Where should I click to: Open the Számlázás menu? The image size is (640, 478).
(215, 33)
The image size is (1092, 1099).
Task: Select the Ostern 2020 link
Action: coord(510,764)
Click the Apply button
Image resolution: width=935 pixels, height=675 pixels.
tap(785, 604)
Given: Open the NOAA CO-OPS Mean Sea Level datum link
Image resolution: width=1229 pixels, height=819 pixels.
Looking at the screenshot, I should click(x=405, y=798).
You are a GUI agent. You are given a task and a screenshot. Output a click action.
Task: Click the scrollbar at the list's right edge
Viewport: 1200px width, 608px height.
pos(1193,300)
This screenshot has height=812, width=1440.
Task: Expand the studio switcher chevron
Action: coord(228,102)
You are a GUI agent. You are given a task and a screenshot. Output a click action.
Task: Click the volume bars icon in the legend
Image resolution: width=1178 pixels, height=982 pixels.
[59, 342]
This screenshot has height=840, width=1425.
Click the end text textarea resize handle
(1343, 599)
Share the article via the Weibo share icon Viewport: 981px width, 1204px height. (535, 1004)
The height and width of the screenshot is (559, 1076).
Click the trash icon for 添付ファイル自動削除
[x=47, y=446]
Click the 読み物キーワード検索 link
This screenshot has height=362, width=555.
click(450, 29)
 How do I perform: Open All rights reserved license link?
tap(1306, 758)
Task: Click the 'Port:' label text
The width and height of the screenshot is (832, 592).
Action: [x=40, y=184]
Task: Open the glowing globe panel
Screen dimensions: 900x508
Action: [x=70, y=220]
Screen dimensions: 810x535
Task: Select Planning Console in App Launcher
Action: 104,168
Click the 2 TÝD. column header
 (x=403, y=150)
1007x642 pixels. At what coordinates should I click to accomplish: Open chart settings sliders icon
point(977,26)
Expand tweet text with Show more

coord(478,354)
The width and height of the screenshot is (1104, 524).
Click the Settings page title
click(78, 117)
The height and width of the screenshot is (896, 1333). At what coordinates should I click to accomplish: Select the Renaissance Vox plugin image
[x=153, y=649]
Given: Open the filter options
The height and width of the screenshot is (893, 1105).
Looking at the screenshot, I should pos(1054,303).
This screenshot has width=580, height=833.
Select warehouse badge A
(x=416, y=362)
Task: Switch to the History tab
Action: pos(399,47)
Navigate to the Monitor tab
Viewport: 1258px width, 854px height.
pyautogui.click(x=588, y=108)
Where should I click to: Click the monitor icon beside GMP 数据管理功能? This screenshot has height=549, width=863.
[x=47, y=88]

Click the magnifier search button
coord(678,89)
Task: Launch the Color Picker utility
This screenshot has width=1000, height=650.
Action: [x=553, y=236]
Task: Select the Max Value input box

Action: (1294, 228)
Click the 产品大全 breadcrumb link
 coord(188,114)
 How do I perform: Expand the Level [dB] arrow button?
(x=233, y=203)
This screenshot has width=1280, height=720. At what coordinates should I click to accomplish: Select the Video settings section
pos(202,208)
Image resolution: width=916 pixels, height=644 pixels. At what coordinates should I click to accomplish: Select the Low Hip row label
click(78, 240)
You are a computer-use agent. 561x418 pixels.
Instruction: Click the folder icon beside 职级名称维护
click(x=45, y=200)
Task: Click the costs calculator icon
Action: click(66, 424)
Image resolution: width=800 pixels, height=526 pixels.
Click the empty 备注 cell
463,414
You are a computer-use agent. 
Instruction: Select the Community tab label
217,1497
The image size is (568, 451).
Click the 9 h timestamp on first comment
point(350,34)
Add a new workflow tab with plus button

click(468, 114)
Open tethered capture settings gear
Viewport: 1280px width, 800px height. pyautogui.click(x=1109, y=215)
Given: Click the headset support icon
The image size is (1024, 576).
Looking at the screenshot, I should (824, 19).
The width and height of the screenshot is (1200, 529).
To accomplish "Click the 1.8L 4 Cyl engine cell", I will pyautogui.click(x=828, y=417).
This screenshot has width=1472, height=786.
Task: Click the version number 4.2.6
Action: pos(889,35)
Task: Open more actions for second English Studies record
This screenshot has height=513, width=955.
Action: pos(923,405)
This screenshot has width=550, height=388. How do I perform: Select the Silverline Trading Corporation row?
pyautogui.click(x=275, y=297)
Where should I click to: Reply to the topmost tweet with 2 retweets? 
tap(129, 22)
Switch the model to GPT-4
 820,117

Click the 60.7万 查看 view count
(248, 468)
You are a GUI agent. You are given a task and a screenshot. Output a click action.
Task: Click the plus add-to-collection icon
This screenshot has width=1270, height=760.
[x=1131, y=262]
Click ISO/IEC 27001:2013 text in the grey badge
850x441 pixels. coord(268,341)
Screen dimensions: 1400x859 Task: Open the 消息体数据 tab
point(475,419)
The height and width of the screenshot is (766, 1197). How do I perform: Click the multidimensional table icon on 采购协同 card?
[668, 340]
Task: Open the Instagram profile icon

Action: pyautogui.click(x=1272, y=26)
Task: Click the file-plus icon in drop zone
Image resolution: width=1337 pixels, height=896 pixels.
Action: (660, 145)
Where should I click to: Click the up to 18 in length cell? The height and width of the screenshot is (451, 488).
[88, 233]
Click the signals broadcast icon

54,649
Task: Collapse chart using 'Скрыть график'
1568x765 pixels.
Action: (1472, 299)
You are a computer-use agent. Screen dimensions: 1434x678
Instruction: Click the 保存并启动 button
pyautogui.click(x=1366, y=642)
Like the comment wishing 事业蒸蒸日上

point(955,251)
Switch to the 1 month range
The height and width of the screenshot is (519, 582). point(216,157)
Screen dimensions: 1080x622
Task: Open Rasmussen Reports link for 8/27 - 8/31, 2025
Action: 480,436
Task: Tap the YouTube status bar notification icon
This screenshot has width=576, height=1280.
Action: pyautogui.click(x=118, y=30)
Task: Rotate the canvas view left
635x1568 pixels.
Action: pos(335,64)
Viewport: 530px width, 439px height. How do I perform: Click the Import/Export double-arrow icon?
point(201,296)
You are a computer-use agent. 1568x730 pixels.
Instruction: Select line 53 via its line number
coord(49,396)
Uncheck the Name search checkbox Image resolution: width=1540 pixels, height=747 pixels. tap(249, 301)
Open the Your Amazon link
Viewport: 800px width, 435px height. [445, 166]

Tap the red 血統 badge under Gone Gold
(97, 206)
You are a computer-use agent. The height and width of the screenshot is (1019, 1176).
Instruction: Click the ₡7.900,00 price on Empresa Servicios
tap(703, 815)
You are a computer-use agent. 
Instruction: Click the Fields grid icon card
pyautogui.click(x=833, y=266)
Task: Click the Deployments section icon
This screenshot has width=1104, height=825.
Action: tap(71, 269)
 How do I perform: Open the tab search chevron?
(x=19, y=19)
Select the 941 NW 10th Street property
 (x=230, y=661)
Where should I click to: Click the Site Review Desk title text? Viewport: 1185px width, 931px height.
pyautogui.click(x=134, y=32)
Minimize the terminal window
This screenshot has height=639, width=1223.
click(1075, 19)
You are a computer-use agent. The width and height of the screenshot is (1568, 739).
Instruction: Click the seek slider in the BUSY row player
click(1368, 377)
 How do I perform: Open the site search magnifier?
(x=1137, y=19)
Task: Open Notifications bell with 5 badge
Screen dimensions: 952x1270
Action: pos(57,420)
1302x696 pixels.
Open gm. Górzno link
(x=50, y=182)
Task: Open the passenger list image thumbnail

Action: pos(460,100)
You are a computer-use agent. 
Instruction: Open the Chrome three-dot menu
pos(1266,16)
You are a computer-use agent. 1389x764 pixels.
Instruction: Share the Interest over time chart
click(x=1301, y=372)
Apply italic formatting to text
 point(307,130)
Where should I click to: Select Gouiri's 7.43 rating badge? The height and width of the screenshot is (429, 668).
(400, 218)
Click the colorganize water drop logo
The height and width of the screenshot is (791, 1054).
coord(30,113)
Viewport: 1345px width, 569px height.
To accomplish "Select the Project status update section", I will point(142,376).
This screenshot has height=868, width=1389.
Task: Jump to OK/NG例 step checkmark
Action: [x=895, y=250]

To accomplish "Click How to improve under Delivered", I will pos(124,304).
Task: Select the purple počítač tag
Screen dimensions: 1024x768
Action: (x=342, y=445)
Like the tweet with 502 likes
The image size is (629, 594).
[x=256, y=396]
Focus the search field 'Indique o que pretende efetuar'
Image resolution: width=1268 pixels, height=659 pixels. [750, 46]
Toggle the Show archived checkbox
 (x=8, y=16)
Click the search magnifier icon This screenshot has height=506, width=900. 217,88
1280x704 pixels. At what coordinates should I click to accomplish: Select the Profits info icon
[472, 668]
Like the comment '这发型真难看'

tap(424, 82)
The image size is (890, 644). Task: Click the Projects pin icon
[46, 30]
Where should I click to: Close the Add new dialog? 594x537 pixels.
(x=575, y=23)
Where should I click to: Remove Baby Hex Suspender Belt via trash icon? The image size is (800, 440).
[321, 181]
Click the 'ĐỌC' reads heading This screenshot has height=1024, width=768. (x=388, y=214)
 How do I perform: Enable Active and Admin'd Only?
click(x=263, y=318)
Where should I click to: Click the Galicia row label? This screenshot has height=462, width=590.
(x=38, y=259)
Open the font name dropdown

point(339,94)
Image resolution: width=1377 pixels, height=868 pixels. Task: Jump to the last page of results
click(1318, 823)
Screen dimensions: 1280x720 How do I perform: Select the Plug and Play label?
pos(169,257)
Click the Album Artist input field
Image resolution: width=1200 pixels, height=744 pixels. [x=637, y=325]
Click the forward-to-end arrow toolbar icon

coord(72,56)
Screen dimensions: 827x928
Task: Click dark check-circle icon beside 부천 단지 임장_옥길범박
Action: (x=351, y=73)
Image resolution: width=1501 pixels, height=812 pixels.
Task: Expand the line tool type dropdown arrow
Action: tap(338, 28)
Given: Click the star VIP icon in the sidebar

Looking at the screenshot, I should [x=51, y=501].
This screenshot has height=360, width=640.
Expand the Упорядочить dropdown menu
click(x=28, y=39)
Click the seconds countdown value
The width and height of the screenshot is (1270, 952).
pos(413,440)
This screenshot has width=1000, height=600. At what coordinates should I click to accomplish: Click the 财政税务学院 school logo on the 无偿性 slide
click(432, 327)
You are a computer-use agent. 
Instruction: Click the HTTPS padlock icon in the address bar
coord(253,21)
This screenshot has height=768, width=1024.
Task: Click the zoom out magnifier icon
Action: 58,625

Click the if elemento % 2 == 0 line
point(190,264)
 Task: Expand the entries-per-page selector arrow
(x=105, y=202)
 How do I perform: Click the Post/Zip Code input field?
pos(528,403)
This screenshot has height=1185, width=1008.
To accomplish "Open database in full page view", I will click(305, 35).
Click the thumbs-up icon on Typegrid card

* TASK INSTRUCTIONS: Return only those lines of the records that contain the string "computer".

* SOLUTION FOR THIS EXERCISE:
You are a computer-use agent. 561x418 pixels.
You are a computer-use agent. 
You are a computer-use agent. Screen dimensions: 1434x678
You are a computer-use agent. 1568x730 pixels.
You are a computer-use agent. The height and width of the screenshot is (1019, 1176).
You are a computer-use agent. 
You are a computer-use agent. The width and height of the screenshot is (1568, 739).
You are a computer-use agent. 
You are a computer-use agent. 1389x764 pixels.
You are a computer-use agent. 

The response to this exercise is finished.